The American Consumer Is Flush With Cash After Paying Down Debt
16 November 2020, 11:00 CET
Eight months into the pandemic, Americans’ household
finances are in the best shape in decades.
It’s a seemingly incongruous thought, what with the widespread business lockdowns earlier in the year and coinciding surge in unemployment — and it certainly doesn’t apply to all families equally. But it points to just how strong the U.S. economy was going into the virus outbreak, and how powerful the combined monetary and fiscal response was from the Federal Reserve, Congress and the Trump administration.
Record-low mortgage rates, reflecting the ultra-easy Fed policy, have prompted a steady wave of refinancing and allowed homeowners to reduce monthly payments or tap equity.
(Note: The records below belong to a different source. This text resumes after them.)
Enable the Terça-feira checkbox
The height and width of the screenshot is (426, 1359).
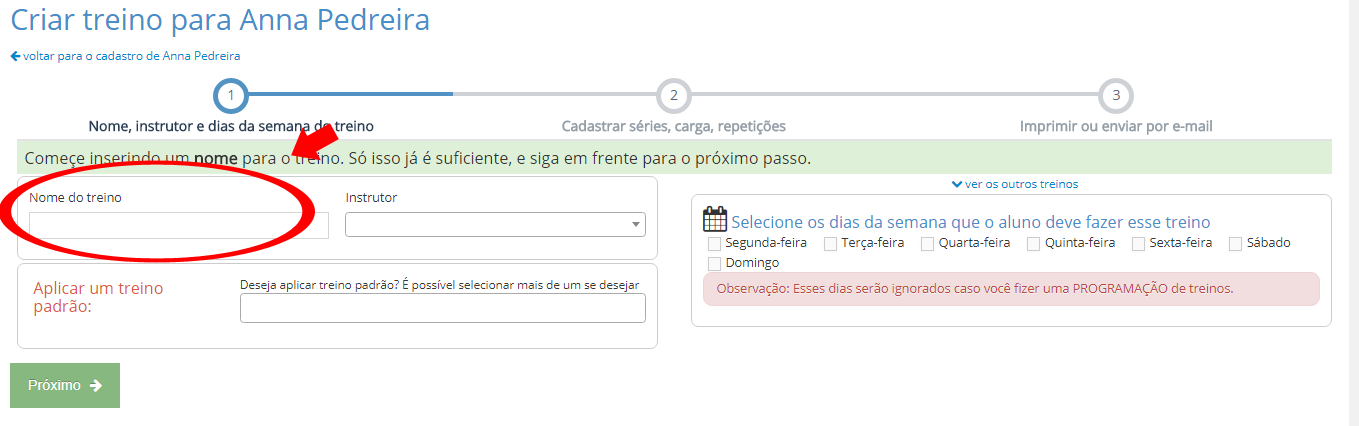click(830, 243)
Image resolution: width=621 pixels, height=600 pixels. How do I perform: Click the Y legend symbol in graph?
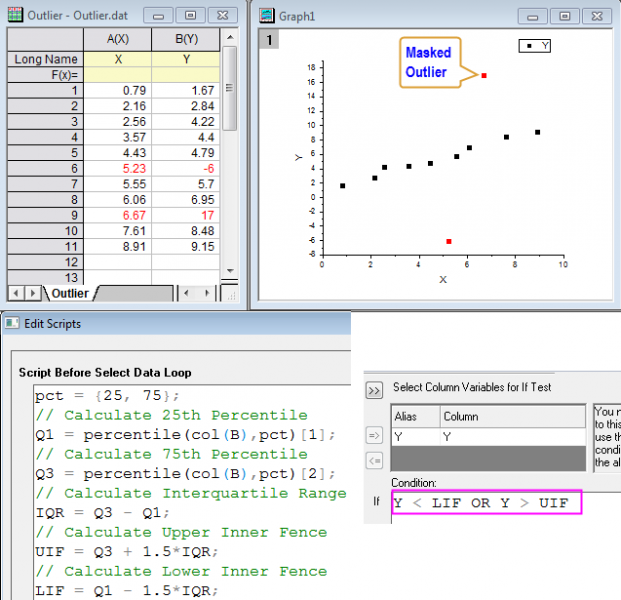[x=530, y=45]
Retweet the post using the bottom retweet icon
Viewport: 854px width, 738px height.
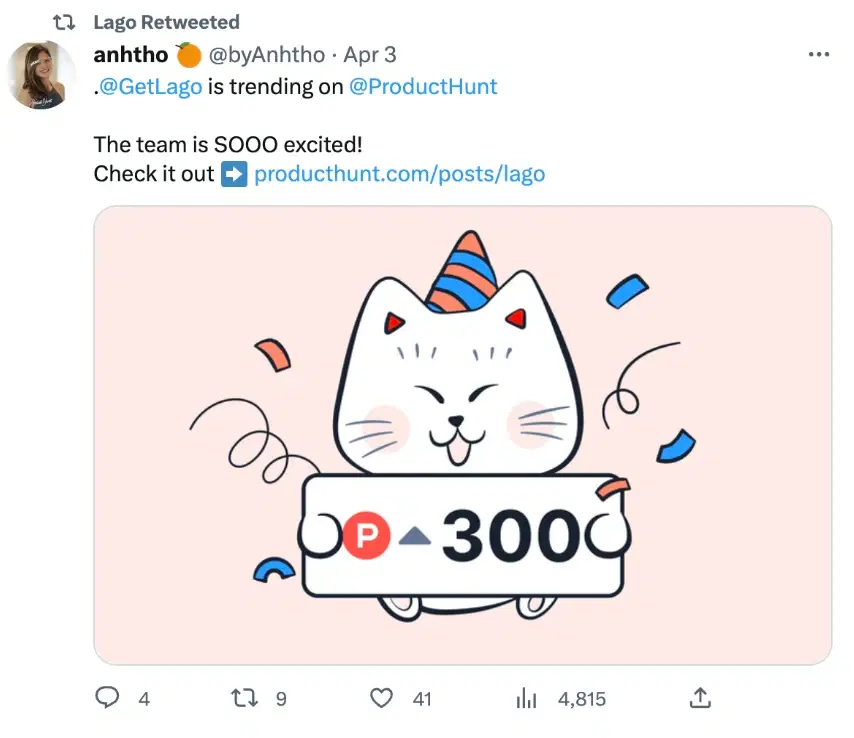[x=243, y=698]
Americans are also holding more cash, helped in part by stimulus from the government.
Households’ debt service burdens have eased considerably, too, a complete departure from the 2007-2009 financial crisis that required years to mend. That in turn bodes well for consumer spending and its ability to power the economic recovery through a period marred by a violent spike in virus cases.
“The consumer here in the U.S. is relatively stable and, honestly, somewhat relatively better than we might have feared back in the height of the pandemic in the second quarter of 2020,” Marianne Lake, JPMorgan Chase & Co.’s chief executive officer for consumer lending, said Nov. 9 at a virtual investor conference. “The consumer’s willingness to carry on spending is a pretty positive sign for sort of a broader economic recovery.”
A government report Tuesday is expected to show retail sales posted another solid, yet more moderate, advance in October.
And despite the surge in Covid-19 cases, economists project a 4% annualized rate of U.S. economic growth this quarter, unchanged from the October forecast — though down from the prior period’s record gain, according to a Bloomberg survey.
American households’ liquidity was improving well before pandemic, fiscal stimulus
Source: Federal Reserve
Note: Distributional Financial Accounts
While the pandemic has financially been harder on working-class families than the wealthy ones who have been stockpiling much of the cash, data shows that they too have more money in the bank now. That’s important because they are much more likely to spend that money — and give the economy an added jolt — than the rich are.
Checkable deposits were also improving for several quarters leading up to the pandemic and even before the government actions to provide financial assistance for the unemployed.
Ian Shepherdson, chief economist at Pantheon Macroeconomics, said it’s possible economic growth estimates for coming quarters are revised up even more “because there’s an awful lot of cash which is waiting to be spent.”
However, the virus resurgence means “people can’t spend until it’s safe to go back out again.”
To be sure, another reason savings remain elevated is that people are uneasy about their jobs and the outlook, particularly in industries such as travel, food services and leisure, where business activity is more at risk.
While “cash buffers” of those who benefited from fiscal stimulus are starting to weaken, their financial positions remain elevated compared with pre-pandemic levels, JPMorgan’s Lake said. “I think there’s enough juice to get people to year-end.”
For its part, residential real estate has played a huge role in driving both the recovery and improvement in household finances. Cheaper borrowing costs have not only sparked a flurry of demand for homes, mortgage refinancing has strengthened. While cash-out refinancing only makes up a little more than a third of all activity, a larger share of rate-term refinancing means lower monthly mortgage payments.
“It’s highly likely that households have at least had the ability to spend more, and probably are spending more and continue to spend more, because they refinance and their payments are so low relative to their income,” said David Berson, chief economist at the insurance and financial services company Nationwide.
“The consumer came into this crisis in a pretty strong position in terms of household balance sheets and household liquidity and debt service burdens,” JPMorgan’s Lake said.